TEXTE:
○ ○ ○ ○ ○ ○ ○

Un club de garçons

À la sortie du dernier virage, Jamie Chadwick exulte. Encore quelques mètres sur le circuit de Brands Hatch, au sud-est de Londres, et sa monoplace violette peut rentrer au stand en faisant ronronner le moteur. Un gant triomphant sort du cockpit. Cette quatrième place obtenue sous le soleil du 11 août 2019 est synonyme de titre.

Puis, le contact à peine coupé, Chadwick s’arrache au siège pour grimper sur la carrosserie et lever les bras vers le ciel. En quelques secondes, sa mère et son mentor, Rupert Svendsen-Cook, sont aussi là, suivis de près par un journaliste. Pour lui répondre, Chadwick retire son casque dévoilant de longs cheveux bruns. Jamie est une femme.

En course automobile, la chose est encore assez rare pour surprendre. Alors qu’aucun règlement ne précise le sexe des pilotes, l’intégralité des 20 participants au championnat du monde de Formule 1 sont des hommes. Ils ont été près de 900 à prendre le départ depuis 1950 contre deux femmes. L’Italienne Lella Lombardi est la seule à avoir glané un pauvre demi-point en 1976.

Crédits : W Series

Pourtant, Katherine Legge a pour habitude de dire que « la voiture ne fait pas la différence » entre les genres. Aujourd’hui exilée aux États-Unis, cette Britannique a été recalée par l’écurie Minardi en 2005. Il lui reste cependant quelques points « super licence » qui permettent de conduire en Formule 1. « Je dois encore les avoir pour un an mais ensuite ils expireront », confie-t-elle au téléphone depuis Atlanta. Après avoir conduit en DTM et en Nascar, elle enchaîne maintenant les courses indépendantes et n’envisage de toute façon pas de s’en servir.

Heureusement, d’autres ont depuis été attribués. Grâce à son sacre sur le circuit de Brands Hatch, Jamie Chadwick possède 18 points sur les 40 nécessaires. Elle les a récoltés en remportant la première édition des W Series, une compétition de Formule 3 réservée aux femmes. « Les participantes ont une chance d’intégrer la Formule 1 avec l’aide de ces points », résume la patronne, Catherine Bond-Muir.

Repérées pour leur potentiel, les 20 jeunes conductrices n’avaient pour une fois pas à se soucier de trouver des financements. Tout était réglé. Il ne leur restait qu’à rouler et, en prenant l’aspiration de l’événement, à passer à la vitesse supérieure. « J’étais relativement inconnue au début de la saison et les W Series m’ont donné un énorme coup de pouce », insiste Jamie Chadwick. À 21 ans, l’Anglaise a gagné un prix de 500 000 dollars.

○ ○ ○ ○ ○ ○ ○

EXTRAIT DES DONNÉES:
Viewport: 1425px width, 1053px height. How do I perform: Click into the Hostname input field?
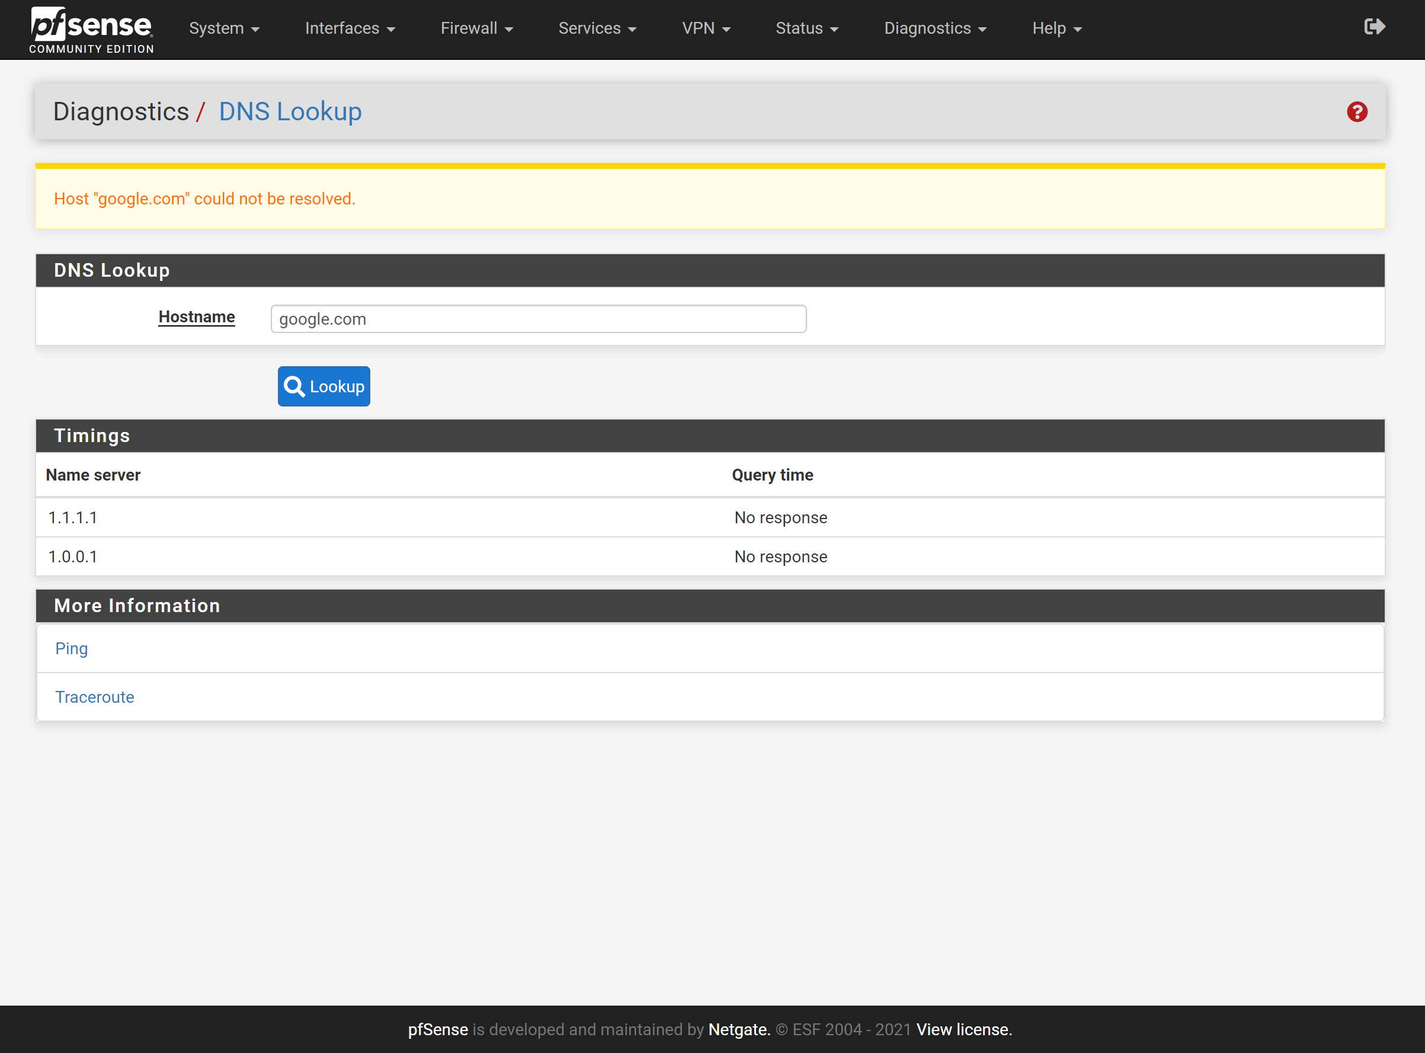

○ ○ ○ ○ ○ ○ ○

EXERCICES À RÉALISER:
1. Selon le texte, combien de points « super licence » Jamie Chadwick a-t-elle obtenus grâce à son sacre sur le circuit de Brands Hatch ?
2. Pour chacune des affirmations suivantes, précisez si elle concorde avec le texte et citez les mots qui permettent de trancher : (a) Lella Lombardi a obtenu un demi-point en 1976 ; (b) Katherine Legge compte utiliser ses points « super licence » ; (c) les participantes des W Series devaient chercher elles-mêmes leurs financements.

CORRIGÉ DES EXERCICES:
1. Elle en possède 18 sur les 40 nécessaires.

2.
(a) Oui : « L’Italienne Lella Lombardi est la seule à avoir glané un pauvre demi-point en 1976 ».
(b) Non : « n’envisage de toute façon pas de s’en servir ».
(c) Non : « n’avaient pour une fois pas à se soucier de trouver des financements ».